Movie Review: Rocketman

A common thing I hear is to compare this film Rocketman  to last year’s movie Bohemian Rhapsody. Both movies explore the history of well know rock performers from the 1970s and 1980 but truly I do not think that these films are really all that similar. Bohemian Rhapsody   is a much more standard example of a biographical narrative film such as I Saw The Light  Hank Williams or Sweet Dreams  with Patsy Cline. In all three movies well respected actors take on the roles of iconic musical legends, either perform or lip synch some of their most famous songs while recreating those musicians musical performances this is not what happens with here.

Rocketman is a biopic exploring the life of rock icon Elton John but this movie is a full on musical using the best-known song from John’s catalog as their vehicle into his life. There are a few examples in the movie of ‘here’s Elton John performing at this famous venue’ but unlike the other films I have mentions these performances are the exception and not the form of Rocket Man. With little regard to the chronology this film has the characters bursting into these famous tunes as a method of exploring the emotional inner lives and this is not limited to Elton, but rather to a wide swath of the cast.  If you go hoping to find the source of the inspiration to songs such as Saturday Night’s Alright,  or Your Song, then you will be disappointed. This is much closer to a movie such as The Sound of Musicthan Bohemian Rhapsody.

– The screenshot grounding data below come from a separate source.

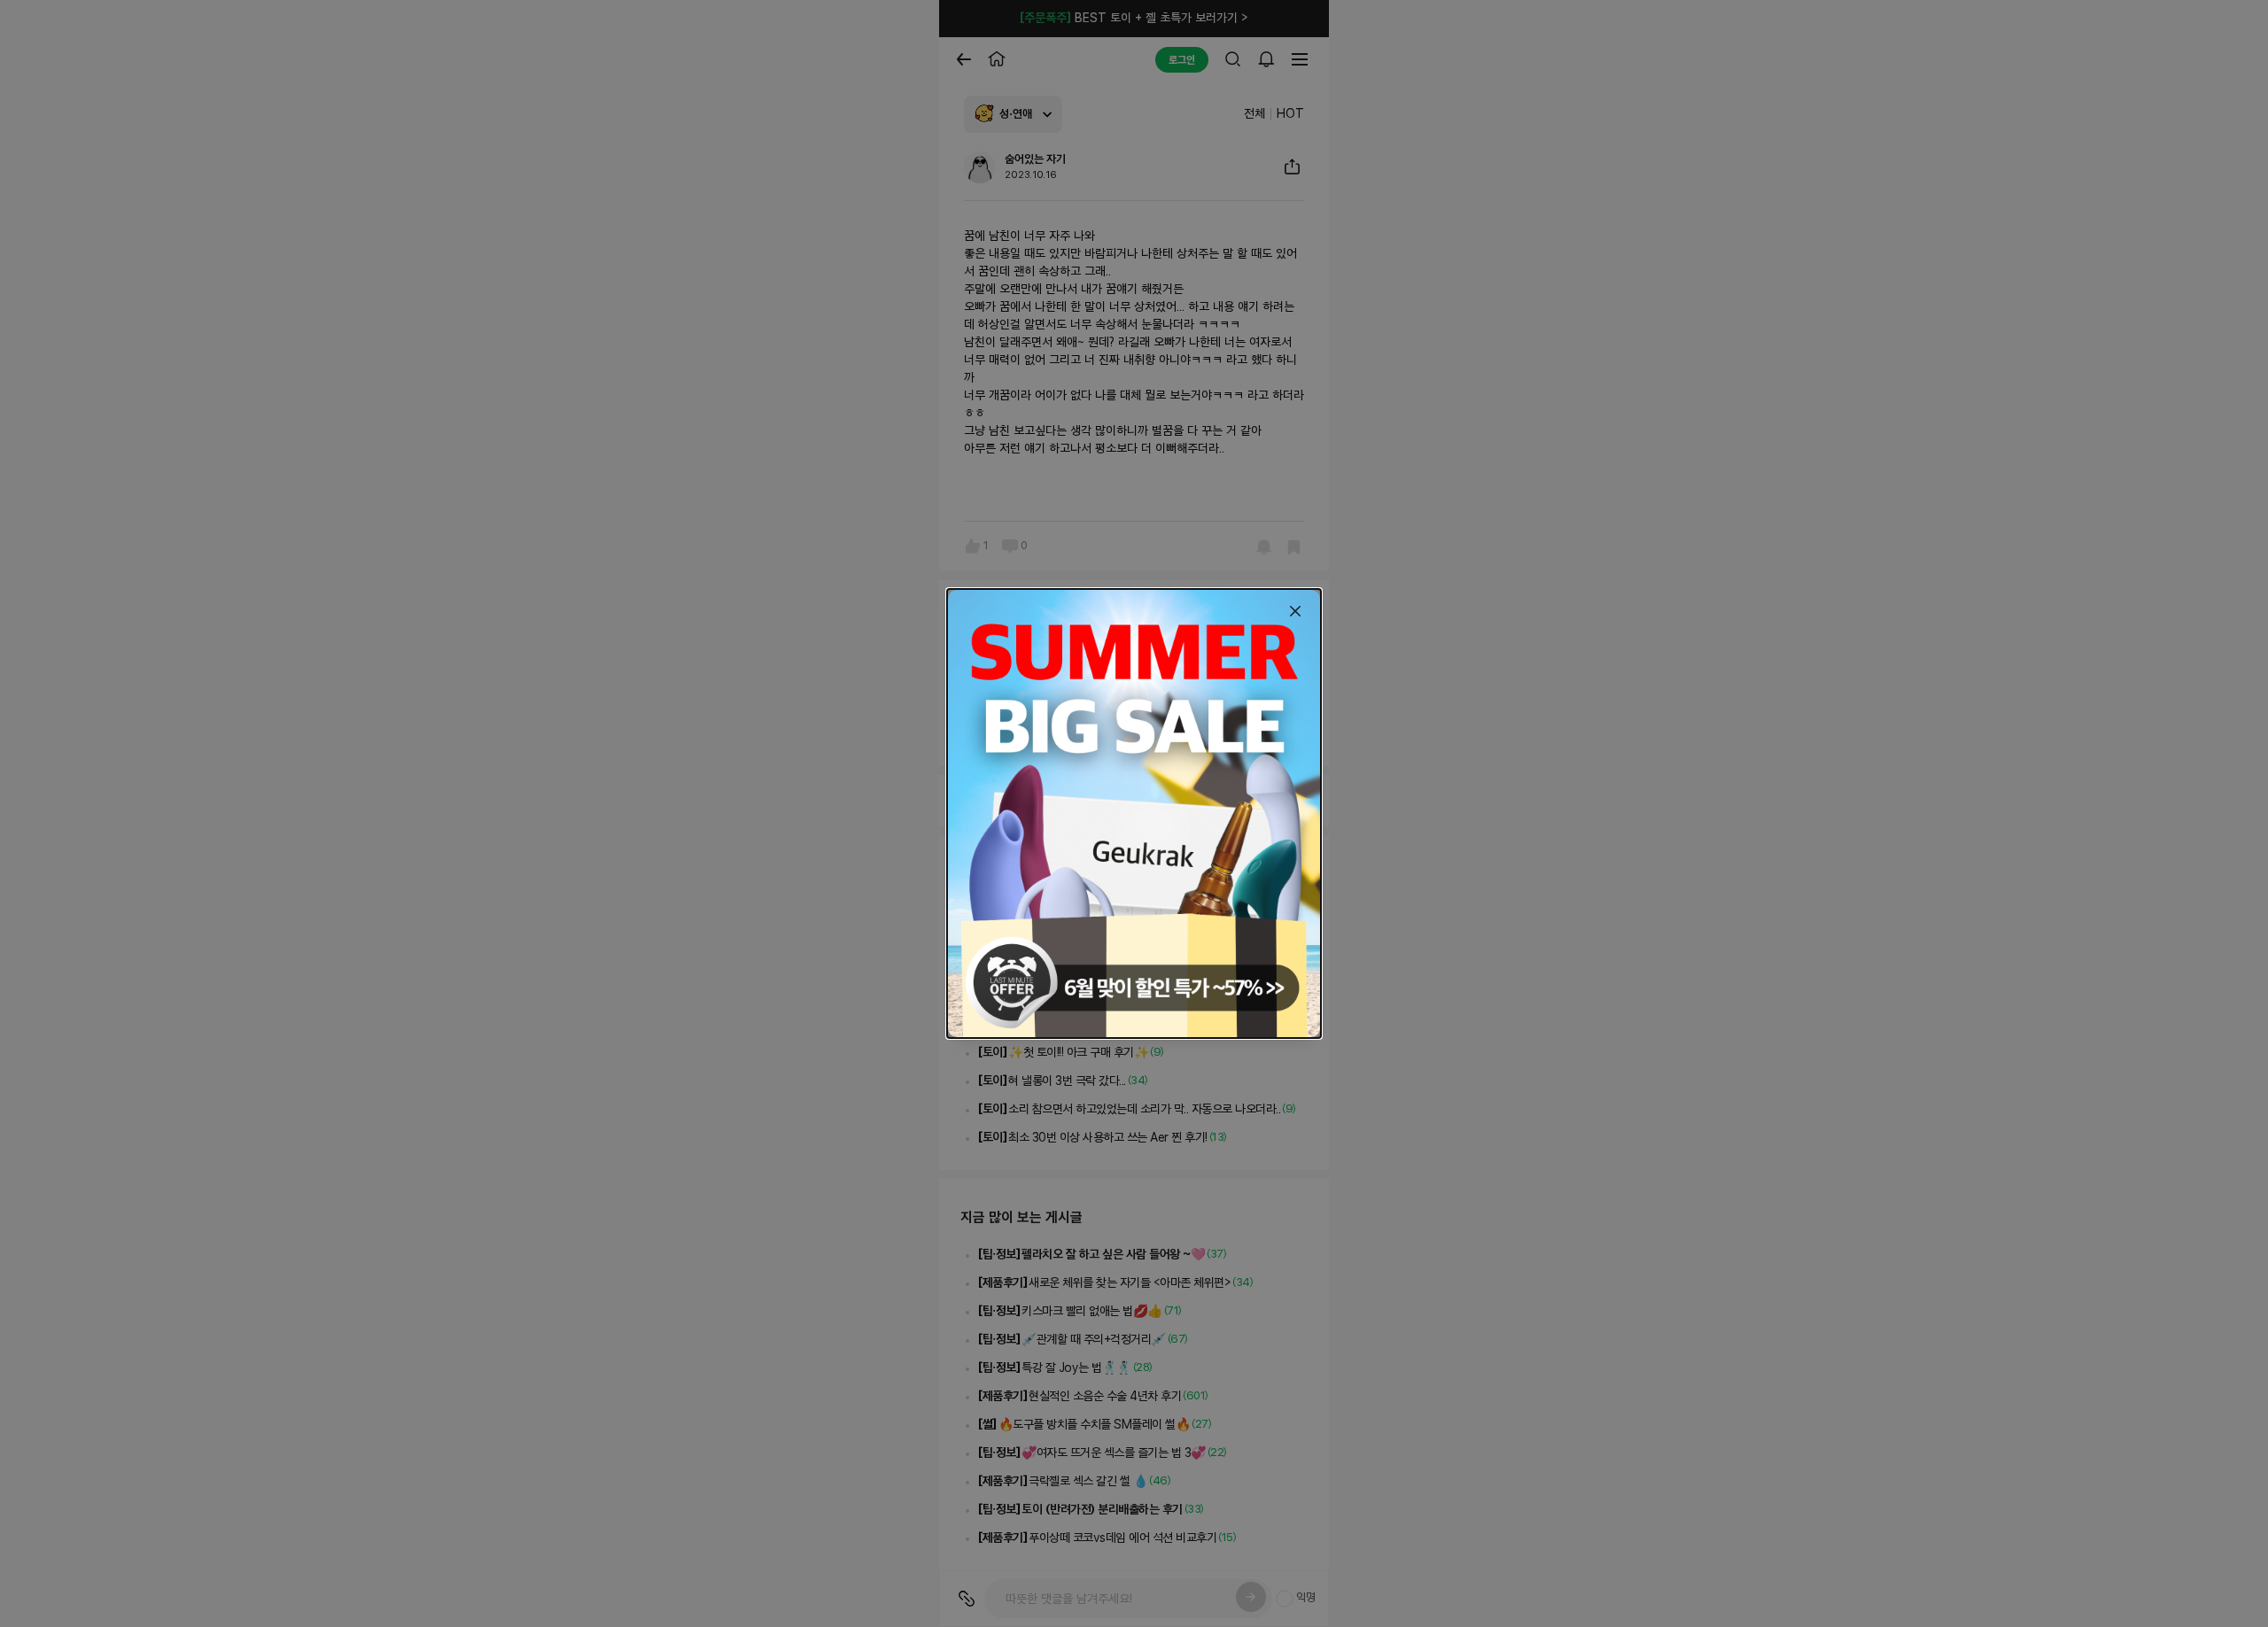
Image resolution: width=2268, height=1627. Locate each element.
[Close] (1295, 611)
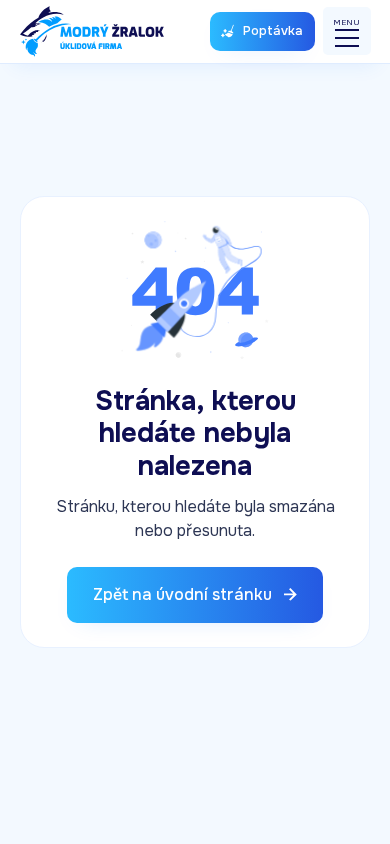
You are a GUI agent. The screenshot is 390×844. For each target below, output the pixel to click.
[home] (92, 32)
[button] (347, 31)
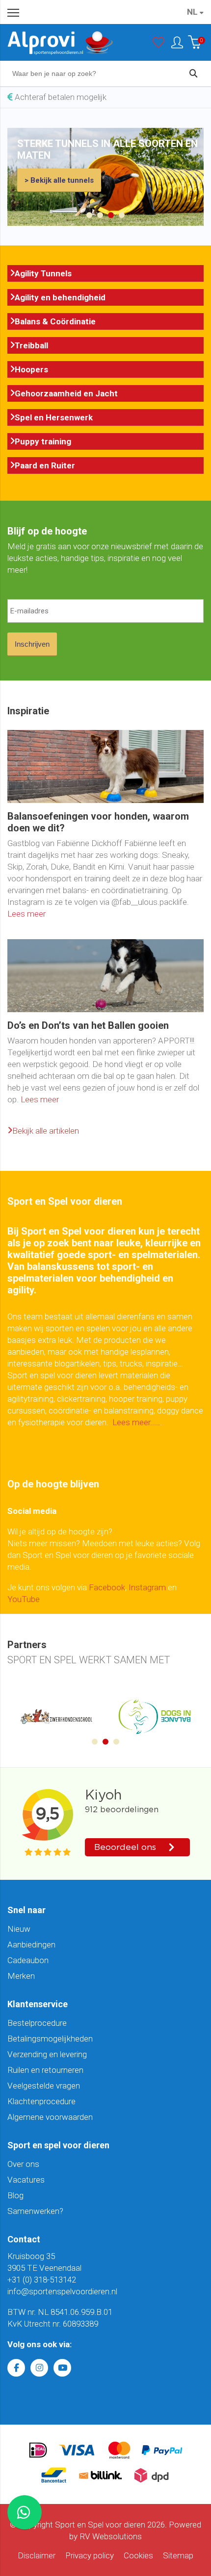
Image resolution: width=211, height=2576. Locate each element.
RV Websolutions (110, 2536)
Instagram (147, 1587)
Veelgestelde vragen (43, 2085)
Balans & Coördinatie (55, 321)
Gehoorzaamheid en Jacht (66, 393)
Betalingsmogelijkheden (50, 2038)
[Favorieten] (158, 44)
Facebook (107, 1587)
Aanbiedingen (31, 1944)
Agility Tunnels (43, 273)
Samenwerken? (35, 2211)
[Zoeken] (193, 73)
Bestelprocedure (37, 2023)
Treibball (31, 345)
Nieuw (18, 1929)
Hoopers (31, 369)
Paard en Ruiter (45, 465)
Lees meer (26, 914)
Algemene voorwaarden (50, 2117)
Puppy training (43, 441)
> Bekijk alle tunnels (59, 180)
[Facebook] (16, 2368)
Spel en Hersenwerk (54, 417)
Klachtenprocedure (41, 2101)
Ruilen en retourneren (45, 2070)
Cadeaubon (28, 1960)
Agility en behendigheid (60, 297)
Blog (15, 2195)
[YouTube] (62, 2368)
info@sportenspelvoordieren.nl (62, 2291)
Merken (21, 1976)
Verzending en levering (47, 2054)
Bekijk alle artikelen (45, 1131)
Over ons (23, 2164)
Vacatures (26, 2180)
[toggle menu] (13, 12)
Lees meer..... (136, 1422)
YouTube (23, 1599)
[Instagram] (39, 2368)
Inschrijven (32, 644)
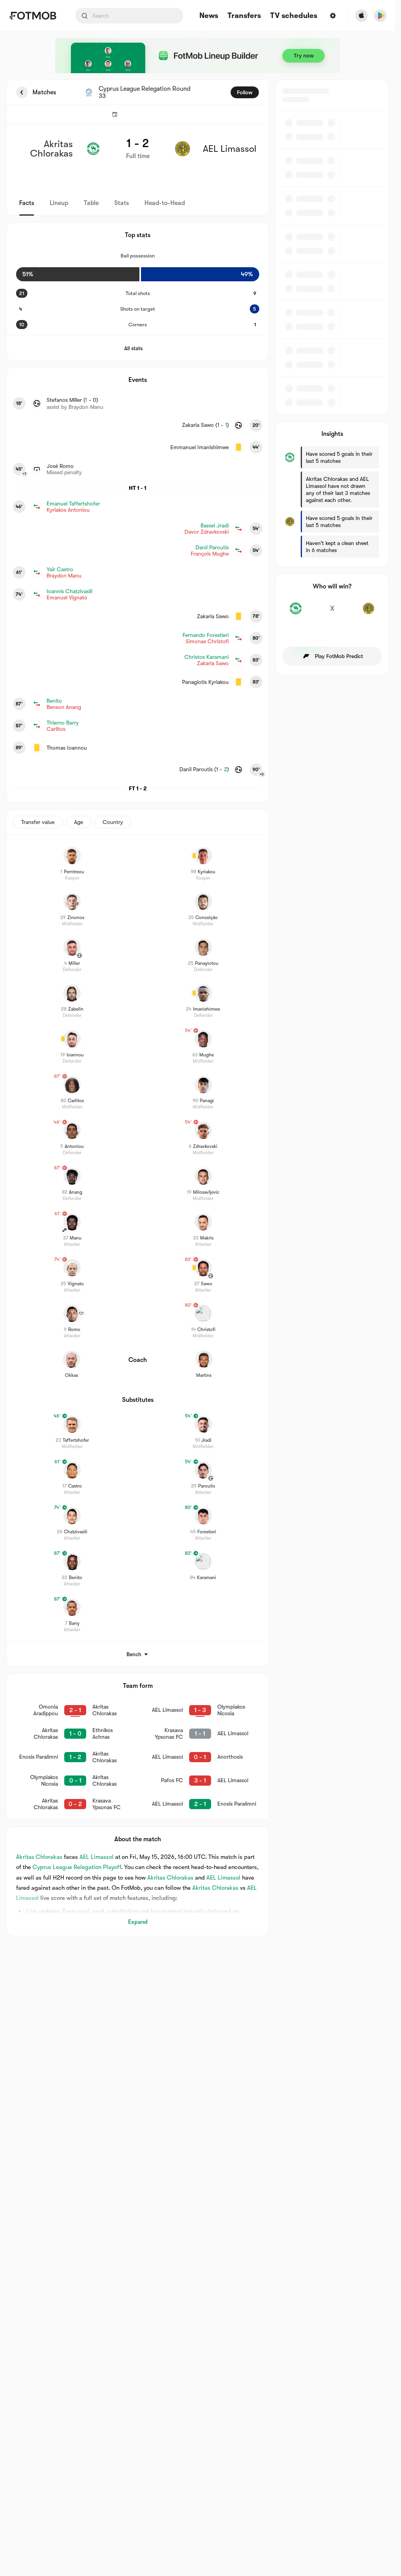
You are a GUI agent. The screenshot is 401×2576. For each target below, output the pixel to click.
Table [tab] (91, 203)
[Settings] (333, 15)
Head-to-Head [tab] (165, 203)
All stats (133, 348)
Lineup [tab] (59, 203)
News (208, 16)
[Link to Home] (32, 16)
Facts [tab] (26, 203)
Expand (138, 1921)
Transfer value (37, 822)
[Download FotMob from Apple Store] (361, 15)
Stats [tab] (121, 203)
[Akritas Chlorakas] (295, 612)
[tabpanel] (197, 1007)
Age (78, 822)
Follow (245, 92)
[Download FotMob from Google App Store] (380, 15)
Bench (133, 1654)
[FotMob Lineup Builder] (197, 55)
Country (113, 822)
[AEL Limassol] (368, 612)
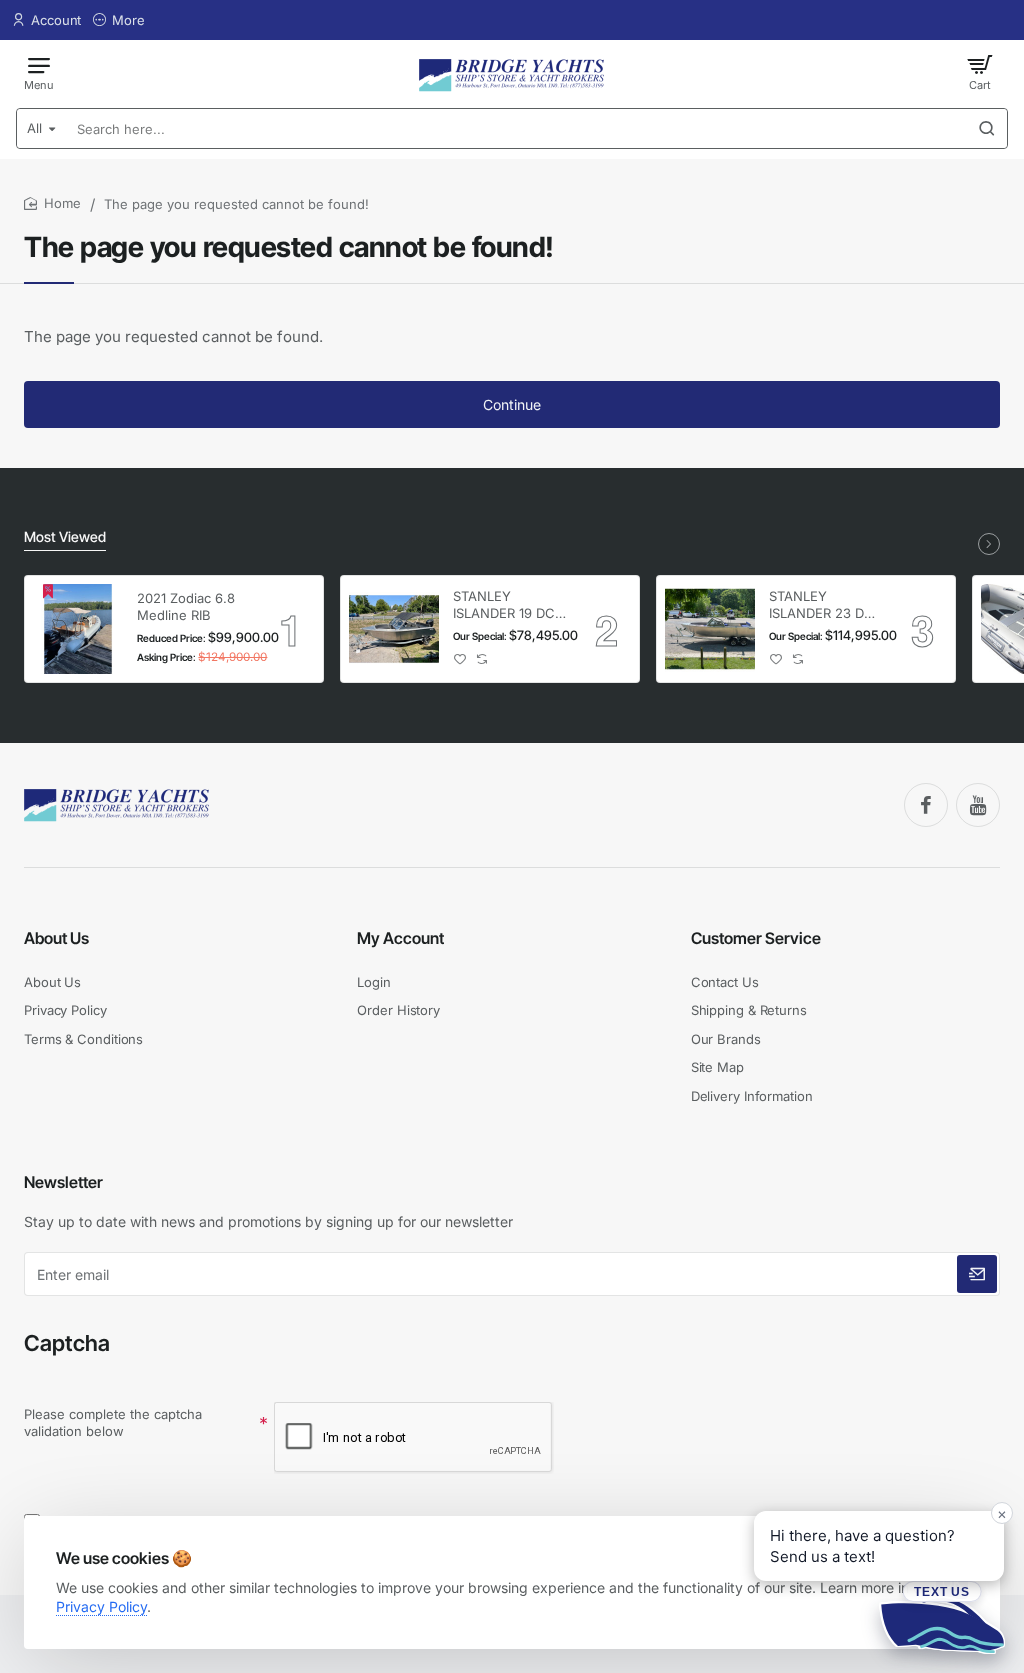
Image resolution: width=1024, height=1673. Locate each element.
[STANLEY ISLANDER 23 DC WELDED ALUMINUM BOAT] (710, 629)
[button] (460, 659)
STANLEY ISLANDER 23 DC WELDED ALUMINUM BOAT (825, 605)
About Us (56, 938)
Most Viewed (65, 536)
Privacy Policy (101, 1606)
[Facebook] (926, 805)
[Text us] (942, 1617)
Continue (512, 404)
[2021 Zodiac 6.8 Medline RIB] (78, 629)
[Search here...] (987, 128)
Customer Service (756, 938)
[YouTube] (978, 805)
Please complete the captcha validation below (113, 1422)
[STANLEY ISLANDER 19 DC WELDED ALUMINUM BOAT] (394, 629)
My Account (400, 938)
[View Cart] (980, 72)
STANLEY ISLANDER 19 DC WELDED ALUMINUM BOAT (509, 605)
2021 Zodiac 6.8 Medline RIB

t is very meta but also a wonderful tool using the music of Elton John to explore what it felt like to be Elton John. Taron Egerton plays adult Elton john and his performance is one that gut punched me. There are moments where with a single expression Taron fully involved me in Elton’s pain and torment as he struggled with his life, his music, and his identity. His acting is open, accessible, and raw, a very far cry from the performance I witnessed in Kingsman: The Secret Service. Jamie bell plays Elton’s long time collaborator and lyricist Bernie Taupin and together they give us a rare thing in today’s major motion picture, a deep, very emotional, and very real relationship between two men that isn’t built upon sex. Of course the movie explore Elton’s journey into his sexuality but the core dramatic issue if John’s battles with drugs and alcohol. In addition to using the famous tunes as entry points into the psyche of the characters the film also using the unreality of the medium to give visual poetry to their inner lives. In the trailers you can see people literally floating off the ground as they are lifted by his performance but the fantasy aspect run much deeper than that demonstration but rather the movie often becomes much more interpretive than descriptive and frankly this works much better than a simple linear narrative. When the movie ended I felt as if I had shared in the emotional truth of the character’s life though I doubt I learned anything of an actual factual nature. This is not a documentary with musical interludes but rather emotional exploration via images and music in search of tone, a feeling, which hopes to capture an essence that reflects Elton John. It is well worth seeing.